Return the line containing "Focus the Group input field" and every line after it through the end of the entries below, with no other lines.

------ Record set

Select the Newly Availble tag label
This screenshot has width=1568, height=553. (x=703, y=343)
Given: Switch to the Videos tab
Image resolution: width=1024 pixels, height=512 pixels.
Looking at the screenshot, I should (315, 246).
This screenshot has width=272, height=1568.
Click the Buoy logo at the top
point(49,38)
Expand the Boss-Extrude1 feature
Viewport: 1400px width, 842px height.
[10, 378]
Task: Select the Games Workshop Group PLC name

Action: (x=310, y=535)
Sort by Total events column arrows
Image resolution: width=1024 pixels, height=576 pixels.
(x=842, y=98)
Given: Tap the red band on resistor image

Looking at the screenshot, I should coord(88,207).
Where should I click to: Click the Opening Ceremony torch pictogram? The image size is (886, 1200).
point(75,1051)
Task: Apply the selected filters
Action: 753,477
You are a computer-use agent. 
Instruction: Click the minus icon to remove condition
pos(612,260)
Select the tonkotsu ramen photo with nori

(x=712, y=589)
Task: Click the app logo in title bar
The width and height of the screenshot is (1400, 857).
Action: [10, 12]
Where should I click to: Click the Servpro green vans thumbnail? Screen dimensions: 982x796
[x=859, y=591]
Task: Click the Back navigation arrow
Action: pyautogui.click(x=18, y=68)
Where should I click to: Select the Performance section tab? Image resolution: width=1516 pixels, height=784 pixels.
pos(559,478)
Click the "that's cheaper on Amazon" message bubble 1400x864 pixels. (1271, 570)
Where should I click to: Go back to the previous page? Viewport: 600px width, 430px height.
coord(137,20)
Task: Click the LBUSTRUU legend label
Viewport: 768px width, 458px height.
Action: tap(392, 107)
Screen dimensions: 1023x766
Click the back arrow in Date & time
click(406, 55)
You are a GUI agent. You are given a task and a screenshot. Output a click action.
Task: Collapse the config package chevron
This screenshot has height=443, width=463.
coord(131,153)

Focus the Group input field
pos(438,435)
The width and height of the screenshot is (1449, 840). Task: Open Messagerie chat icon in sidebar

------------

Reply to the task.
Focus the Group input field
pos(438,435)
The width and height of the screenshot is (1449, 840). Task: Open Messagerie chat icon in sidebar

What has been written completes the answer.